Dispatch

‘A positive surprise’: Five Tweets highlighting the instant reactions to the Fall Economic Statement

Finance Minister Chrystia Freeland delivers the federal budget in the House of Commons on Parliament Hill in Ottawa, Tuesday, March 28, 2023. Sean Kilpatrick/The Canadian Press.

On November 21, Deputy Prime Minister and Finance Minister Chrystia Freeland released the government’s Fall Economic Statement which included a combination of revised economic and fiscal projections as well as new measures targeting housing, climate change, and journalism. The result of these changes to the government’s budget plans is to add approximately $35 billion in higher deficits over the next five years.

The Fall Economic Statement received considerable instant reaction on Twitter from academics and policy experts. Here are five Tweets that reflect some of their commentary.

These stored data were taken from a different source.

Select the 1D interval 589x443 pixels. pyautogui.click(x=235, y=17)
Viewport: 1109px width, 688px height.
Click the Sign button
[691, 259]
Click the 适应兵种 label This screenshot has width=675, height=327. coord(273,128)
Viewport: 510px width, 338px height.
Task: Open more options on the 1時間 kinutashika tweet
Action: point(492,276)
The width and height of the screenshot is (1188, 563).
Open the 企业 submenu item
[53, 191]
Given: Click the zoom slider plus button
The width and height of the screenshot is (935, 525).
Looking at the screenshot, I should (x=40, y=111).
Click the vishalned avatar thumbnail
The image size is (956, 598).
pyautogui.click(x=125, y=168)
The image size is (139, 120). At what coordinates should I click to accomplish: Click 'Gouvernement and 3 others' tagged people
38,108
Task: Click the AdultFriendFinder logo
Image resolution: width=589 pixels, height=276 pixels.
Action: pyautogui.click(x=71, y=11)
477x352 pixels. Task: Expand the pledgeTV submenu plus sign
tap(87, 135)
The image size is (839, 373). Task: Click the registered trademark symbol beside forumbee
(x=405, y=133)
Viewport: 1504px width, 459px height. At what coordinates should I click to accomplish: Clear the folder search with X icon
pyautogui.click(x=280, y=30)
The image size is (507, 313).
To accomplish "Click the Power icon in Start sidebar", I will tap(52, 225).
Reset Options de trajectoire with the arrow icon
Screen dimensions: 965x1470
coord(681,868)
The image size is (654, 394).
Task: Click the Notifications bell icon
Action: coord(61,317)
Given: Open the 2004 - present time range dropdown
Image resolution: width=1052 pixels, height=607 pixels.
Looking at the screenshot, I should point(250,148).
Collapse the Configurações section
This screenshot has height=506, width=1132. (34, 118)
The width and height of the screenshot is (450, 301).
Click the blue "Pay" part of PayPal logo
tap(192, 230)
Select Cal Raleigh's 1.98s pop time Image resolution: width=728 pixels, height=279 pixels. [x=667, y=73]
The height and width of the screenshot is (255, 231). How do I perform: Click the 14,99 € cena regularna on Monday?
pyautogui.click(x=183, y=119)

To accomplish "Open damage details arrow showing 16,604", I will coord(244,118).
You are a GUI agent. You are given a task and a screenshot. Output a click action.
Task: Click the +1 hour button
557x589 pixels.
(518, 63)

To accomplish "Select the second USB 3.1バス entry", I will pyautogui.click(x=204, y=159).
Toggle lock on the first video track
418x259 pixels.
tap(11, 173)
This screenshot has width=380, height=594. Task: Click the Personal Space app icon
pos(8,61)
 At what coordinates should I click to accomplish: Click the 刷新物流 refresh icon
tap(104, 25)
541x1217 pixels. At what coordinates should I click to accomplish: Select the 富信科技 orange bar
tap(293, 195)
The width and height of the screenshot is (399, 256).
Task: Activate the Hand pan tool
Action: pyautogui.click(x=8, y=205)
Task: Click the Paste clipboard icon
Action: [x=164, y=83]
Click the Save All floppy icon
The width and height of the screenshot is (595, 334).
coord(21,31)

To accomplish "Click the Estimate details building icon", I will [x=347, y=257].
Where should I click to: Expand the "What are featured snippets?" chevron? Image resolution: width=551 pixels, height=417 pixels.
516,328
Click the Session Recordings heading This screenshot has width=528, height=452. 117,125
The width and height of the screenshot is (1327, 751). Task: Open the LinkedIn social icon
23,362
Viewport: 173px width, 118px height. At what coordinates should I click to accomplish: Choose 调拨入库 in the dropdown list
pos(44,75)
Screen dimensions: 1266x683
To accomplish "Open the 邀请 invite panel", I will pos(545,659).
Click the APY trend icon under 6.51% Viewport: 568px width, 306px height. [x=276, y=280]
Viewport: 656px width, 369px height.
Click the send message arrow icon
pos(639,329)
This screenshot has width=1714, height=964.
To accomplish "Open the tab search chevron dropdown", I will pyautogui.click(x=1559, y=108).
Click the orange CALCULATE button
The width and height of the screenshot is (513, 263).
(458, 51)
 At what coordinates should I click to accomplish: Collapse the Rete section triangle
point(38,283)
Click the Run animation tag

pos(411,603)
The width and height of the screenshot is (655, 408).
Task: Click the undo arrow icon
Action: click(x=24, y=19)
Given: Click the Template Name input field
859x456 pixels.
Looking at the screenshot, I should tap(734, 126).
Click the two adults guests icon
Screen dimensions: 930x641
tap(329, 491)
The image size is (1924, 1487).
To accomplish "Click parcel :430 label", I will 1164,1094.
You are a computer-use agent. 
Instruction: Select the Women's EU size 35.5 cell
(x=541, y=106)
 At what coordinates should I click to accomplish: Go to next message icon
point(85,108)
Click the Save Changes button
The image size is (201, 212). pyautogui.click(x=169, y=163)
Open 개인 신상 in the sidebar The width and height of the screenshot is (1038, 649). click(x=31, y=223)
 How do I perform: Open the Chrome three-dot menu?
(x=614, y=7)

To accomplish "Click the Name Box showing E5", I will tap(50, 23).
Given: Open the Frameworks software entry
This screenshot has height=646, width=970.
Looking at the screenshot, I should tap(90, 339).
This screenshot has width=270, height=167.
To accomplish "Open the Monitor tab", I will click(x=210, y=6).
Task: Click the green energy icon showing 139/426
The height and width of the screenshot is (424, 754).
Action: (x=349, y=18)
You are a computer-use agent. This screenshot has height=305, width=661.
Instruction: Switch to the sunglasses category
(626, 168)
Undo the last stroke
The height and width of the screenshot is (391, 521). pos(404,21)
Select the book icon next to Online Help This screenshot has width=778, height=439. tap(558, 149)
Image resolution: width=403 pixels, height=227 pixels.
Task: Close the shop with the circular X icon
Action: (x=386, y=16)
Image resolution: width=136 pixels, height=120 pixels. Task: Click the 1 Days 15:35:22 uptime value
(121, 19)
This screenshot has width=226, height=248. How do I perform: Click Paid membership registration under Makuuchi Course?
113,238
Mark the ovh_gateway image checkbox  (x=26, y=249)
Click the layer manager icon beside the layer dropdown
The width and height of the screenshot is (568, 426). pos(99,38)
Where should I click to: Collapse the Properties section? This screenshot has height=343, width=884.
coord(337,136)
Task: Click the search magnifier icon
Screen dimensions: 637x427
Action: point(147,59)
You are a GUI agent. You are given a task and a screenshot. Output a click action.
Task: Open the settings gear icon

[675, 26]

Chrystia Freeland took to the social media platform to announce that “inflation is going down and wages are going up” as part of the government’s positive communications about the Fall Economic Statement and its overall agenda.

Trevor Tombe, professor of economics at the University of Calgary and Hub contributor, who projected in a recent Hub article that this year’s deficit would need to be revised upward, observed that the Fall Economic Statement exceeded his expectations. The government’s multi-year fiscal track is better than he anticipated.

Stephen Gordon, an economics professor at Université Laval, however, contextualized the new fiscal projections (particularly direct program spending as a share of GDP) as steadily growing relative to recent budgets. His point, which others have similarly made, is that the government’s spending projections have tended to increase every time that it updates them.

Mike Moffatt, an assistant professor at the Richard Ivey School of Business and think-tank scholar at the Smart Prosperity Institute, who briefed the federal cabinet earlier this fall on the housing file, expressed disappointment with the Fall Economic Statement’s new measures. In particular, he raised concerns that it failed to do anything “meaningful on student housing and enrollment.”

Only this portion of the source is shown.